Un cessez-le-feu ou la réouverture du détroit d’Ormuz pourrait faire baisser le pétrole, mais l’effet sur l’inflation ne serait pas instantané. Les entreprises ont peut-être déjà répercuté la hausse des coûts de l’énergie, du transport et des intrants dans leurs chaînes d’approvisionnement. Les prestataires de services peuvent également ajuster leurs tarifs avec retard, créant un décalage entre le choc initial et son effet sur l’inflation sous-jacente.
Les données de la BCE montrent d’ailleurs que les tensions ne se limitaient pas aux prix de l’énergie. L’inflation hors énergie et alimentation est passée de 2,2 % à 2,5 %, tandis que l’inflation des services a atteint 3,5 %, contre 3 % prévus. Philip Lane avait aussi averti que les cours du pétrole dépassaient les hypothèses des précédentes projections et qu’une hausse prolongée pourrait avoir des effets plus larges sur l’économie.
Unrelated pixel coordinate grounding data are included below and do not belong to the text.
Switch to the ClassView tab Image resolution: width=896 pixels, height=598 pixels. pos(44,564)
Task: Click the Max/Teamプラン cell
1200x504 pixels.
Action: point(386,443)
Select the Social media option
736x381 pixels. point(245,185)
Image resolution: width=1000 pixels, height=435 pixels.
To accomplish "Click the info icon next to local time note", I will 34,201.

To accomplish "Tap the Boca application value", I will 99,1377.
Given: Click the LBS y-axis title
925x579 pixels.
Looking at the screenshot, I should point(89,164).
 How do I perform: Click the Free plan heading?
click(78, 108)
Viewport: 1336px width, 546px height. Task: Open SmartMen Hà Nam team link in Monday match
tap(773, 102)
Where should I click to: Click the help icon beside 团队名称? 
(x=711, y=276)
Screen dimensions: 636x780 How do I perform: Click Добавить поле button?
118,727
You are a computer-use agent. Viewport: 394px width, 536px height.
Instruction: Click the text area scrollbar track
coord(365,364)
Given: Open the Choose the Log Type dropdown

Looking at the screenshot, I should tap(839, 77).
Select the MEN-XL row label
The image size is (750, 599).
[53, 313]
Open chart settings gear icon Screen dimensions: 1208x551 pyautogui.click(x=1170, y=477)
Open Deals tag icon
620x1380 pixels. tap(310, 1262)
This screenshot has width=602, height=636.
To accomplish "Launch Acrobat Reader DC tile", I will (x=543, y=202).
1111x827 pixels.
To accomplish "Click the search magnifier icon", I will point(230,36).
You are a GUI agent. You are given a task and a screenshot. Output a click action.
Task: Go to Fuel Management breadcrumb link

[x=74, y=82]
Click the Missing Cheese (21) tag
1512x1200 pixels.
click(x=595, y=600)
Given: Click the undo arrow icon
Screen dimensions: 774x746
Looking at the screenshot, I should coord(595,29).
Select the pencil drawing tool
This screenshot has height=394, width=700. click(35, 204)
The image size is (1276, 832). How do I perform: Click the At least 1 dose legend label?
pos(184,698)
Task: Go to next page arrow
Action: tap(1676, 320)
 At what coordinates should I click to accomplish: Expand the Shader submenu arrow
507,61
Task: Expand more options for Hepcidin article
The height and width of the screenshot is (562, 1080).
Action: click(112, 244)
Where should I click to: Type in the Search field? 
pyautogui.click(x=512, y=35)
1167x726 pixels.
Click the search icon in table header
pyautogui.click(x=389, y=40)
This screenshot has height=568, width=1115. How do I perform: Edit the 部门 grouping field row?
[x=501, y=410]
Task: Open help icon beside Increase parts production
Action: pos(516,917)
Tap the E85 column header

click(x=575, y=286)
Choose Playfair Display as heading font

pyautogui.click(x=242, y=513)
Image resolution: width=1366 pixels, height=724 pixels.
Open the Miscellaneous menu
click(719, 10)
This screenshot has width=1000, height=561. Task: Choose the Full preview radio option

C’est le sens de l’analyse de Joachim Nagel, président de la Bundesbank, pour qui le choc énergétique reste « dans le système ». Même si le pic immédiat des cours du pétrole s’estompe, les hausses déjà intégrées dans les contrats et les chaînes d’approvisionnement peuvent mettre du temps à disparaître.
En juin, la BCE a relevé son taux de dépôt de 25 points de base, à 2,25 %, afin d’éviter que l’inflation alimentée par l’énergie ne devienne plus persistante. Philip Lane a qualifié le choc de « moyen » : suffisamment sérieux pour justifier une réponse monétaire, mais pas forcément pour déclencher un resserrement agressif.
La logique est préventive. Une hausse des taux ne produit pas davantage de pétrole et ne peut pas rouvrir une route maritime bloquée. Elle peut toutefois freiner la demande et signaler que la BCE entend ramener l’inflation vers 2 % à moyen terme. Ce signal devient essentiel si les salariés, les ménages et les entreprises commencent à anticiper une inflation durable et adaptent leurs salaires ou leurs prix en conséquence.
La BCE a ensuite laissé ses taux inchangés en juillet, confirmant que ses prochaines décisions dépendraient des données à venir et non d’un calendrier prédéfini. Une nouvelle hausse reste possible si les prix de l’énergie demeurent élevés ou si les signes d’une inflation plus large se multiplient. Mais les anticipations des marchés ne constituent pas un engagement de la banque centrale.
Les données sur les entreprises européennes illustrent le risque d’une politique trop restrictive. Au deuxième trimestre 2026, les créations d’entreprises dans l’Union européenne ont diminué de 0,5 % par rapport au trimestre précédent, tandis que les faillites ont augmenté de 5,7 %. Les immatriculations ont reculé dans cinq des huit secteurs étudiés, et les faillites ont notamment progressé dans l’éducation et les activités sociales, les transports et les services financiers.
Ces chiffres ne prouvent pas que la politique de la BCE a provoqué les faillites. Les entreprises doivent aussi composer avec une demande faible, des coûts d’exploitation élevés, le retrait des aides mises en place pendant la pandémie et des difficultés propres à chaque secteur. La BCE a néanmoins constaté que les faillites d’entreprises de la zone euro dépassaient les niveaux d’avant la pandémie et s’étendaient à davantage de secteurs.
Des taux plus élevés ajoutent une pression supplémentaire en renchérissant les nouveaux emprunts et le remboursement des dettes arrivant à échéance. L’impact devrait être particulièrement marqué pour les entreprises aux marges réduites, fortement endettées ou contraintes de refinancer une grande partie de leur dette dans un avenir proche.
La décision est difficile, car chacune des deux options comporte un risque :
La géopolitique est donc le principal facteur de bascule. Un règlement rapide et durable réduirait la nécessité d’un nouveau resserrement, même s’il n’annulerait pas instantanément toutes les hausses de prix déjà répercutées dans l’économie. À l’inverse, une perturbation prolongée ou renouvelée rendrait le scénario d’une inflation proche de 3 % plus probable et renforcerait la pression sur la BCE pour qu’elle agisse.
Le message de fond est que la BCE ne choisit pas simplement entre l’inflation et les difficultés des entreprises. Elle doit déterminer quelle dose de pression financière accepter aujourd’hui pour limiter le risque d’une inflation plus durable demain, tout en attendant de voir quelle ampleur prendra finalement le choc énergétique et géopolitique.